鲍曼:个体化社会困局的反思者——读《个体化社会》有感

作者:小菜一大碟

齐格蒙特·鲍曼(Zygmunt Bauman,1925-2017),出生于波兰的一个贫困的犹太家庭,却成为反犹太清洗的牺牲品,1968年因反犹主义和“毒害青年罪”被驱逐出波兰。他是现代性与后现代性最著名的思想家之一,曾著作“现代性”三部曲和“后现代性”三部曲,1972年后任教于英国利兹大学,1990年被授予雅马尔费奖(Amalfi Prize),1998年被授予阿多尔诺奖。

《个体化社会》是鲍曼在世纪交替之际所做的学术演讲汇集。思想极为深邃,话题及其广泛,如资本与劳动、社会福利与道德伦理、文化与文明、人道主义与人权、现代情爱与性爱等。虽然论题的涉及面广,呈现碎片化的特征,置身其中宛若走进了一个迷宫,但万变不离其宗,鲍曼正如社会学家所一以贯之的——围绕“个人与社会关系”中心议题——始终关切人类的生存处境和社会发展困局,不仅试图描述人类穿越现代性的艰苦历程,而且为我们揭示了当现代性转向后现代之时的“个体化社会”困局,更为我们指明了一个解决之道:在一个充满差异、“他者”的个体化社会里,宽容“他性”的存在,承认相互间的相异性,在差异中谋求一致,才是个体自由、保障的前提。

若要深刻领悟《个体化社会》,必须先对“个体化”有基本的理解:何为“个体化”?在《个体化社会》一书中,鲍曼指出个体化“所承载的是个体的解放,即从归属于自己、通过遗传获得、与生俱来的社会属性等的确定性中解放出来。

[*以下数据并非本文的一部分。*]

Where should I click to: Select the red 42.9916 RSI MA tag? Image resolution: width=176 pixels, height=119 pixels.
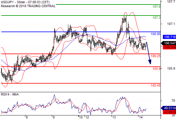[x=169, y=112]
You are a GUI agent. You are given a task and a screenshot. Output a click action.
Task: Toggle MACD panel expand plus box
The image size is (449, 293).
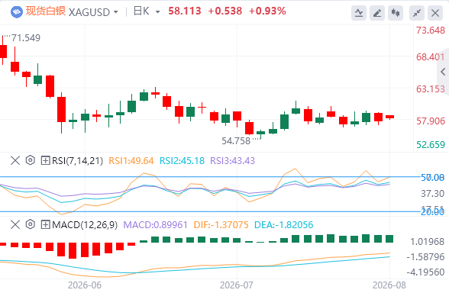click(45, 224)
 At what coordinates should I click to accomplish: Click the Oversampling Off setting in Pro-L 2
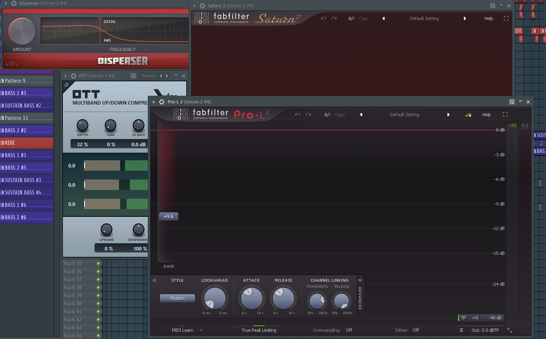pos(349,330)
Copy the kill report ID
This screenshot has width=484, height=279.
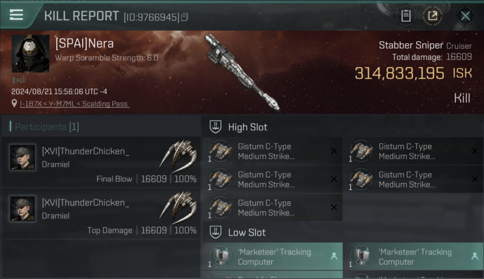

这种变化被正确地看作现代的境况中最明显和最有潜势的特征”。在《流动的现代性》一书中,鲍曼直接论述道:“个体化指的是个体身份从承受者(given)向责任者(task)的转型,和使行动者承担完成任务的责任,并对他们行为的后果(副作用)负责”。

在鲍曼看来,现代社会的分化是不可抗拒的。具体原因如下:鲍曼认为所有的社会群体都是制造意义的工厂。他把社会看成一种“一致认为和共受同享”的力量,所有社会成员都是在社会力量的驱动下,为制造“生活意义和准则”而存在。生活意义的对错对应着社会价值的对立与差异化,这为“文化”和“秩序”赋予新的内涵:“文化”表达为一种生活意义与准则的存在和发展,“秩序”则作为对生活准则的强势控制。社会稳定与否取决于两者是否均衡和谐。社会秩序的要旨是重新分配,通过对资本和利益进行再分配控制着社会的不平等。当社会个体不满社会秩序的控制,对自身存在方式做出新的选择时,社会便进入一个“无情的分化过程”,即社会群体向个体化的转型。这是“个体化社会”来临的必然逻辑。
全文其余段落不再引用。